One night when the emperor visits Li Shishi again, she introduces Yan Qing as her cousin to him. The emperor, charmed and entertained by Yan Qing's musical talent, hears of the Liangshan outlaws' desire for amnesty. At Li Shishi's insistence, the emperor also writes an edict granting Yan Qing immunity from prosecution except for capital offences, and promises to seriously consider the outlaws' request for amnesty. After that, Yan Qing and fellow outlaw Dai Zong visit Su Yuanjing, a grand marshal sympathetic to the outlaws, and gets him to help the outlaws put in a good word in front of the emperor.

=== Campaigns and later life ===
Song Jiang's dream finally comes true when Emperor Huizong grants amnesty to the Liangshan outlaws, and gives them the opportunity to serve the Song dynasty by going on campaigns to fight the Liao invaders and rebel forces in Song territory.

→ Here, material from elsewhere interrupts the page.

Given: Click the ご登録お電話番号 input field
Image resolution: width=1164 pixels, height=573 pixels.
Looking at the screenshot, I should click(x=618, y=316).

Midway during the final campaign against Fang La's rebel forces, Yan Qing and Chai Jin infiltrate the rebel base, Qingxi County (清溪縣; present-day Chun'an County, Zhejiang), in disguise as merchants and carry out an elaborate espionage mission that leads to Fang La's eventual defeat and capture.

After the campaign, while the surviving Liangshan heroes head to the capital to report their victory to the emperor, Yan Qing quietly slips away en route, leaving behind a poem saying that he does not seek glory despite his achievements. In legend, he goes to find Li Shishi and leaves with her to lead a reclusive and peaceful life.

== In other works ==
In the novel General Yue Fei written by Qian Cai during the Qing dynasty, Yan Qing is the leader of a bandit group at She Mountain in Haiyan County, Zhejiang. Emperor Gaozong of the Song dynasty, while fleeing the invading forces of the Jin dynasty, boarded a ship with some of his subjects and sailed out to sea, only to be taken captive by the bandits at She Mountain. Upon learning that his men had captured the Song emperor, Yan Qing had those men bound and executed for behaving disrespectfully towards the emperor. However, Li Gang, one of Emperor Gaozong's subjects, rebuked and cursed Yan Qing and his bandits. Yan Qing then sent the emperor and his subjects back out to sea and left them to survive on their own.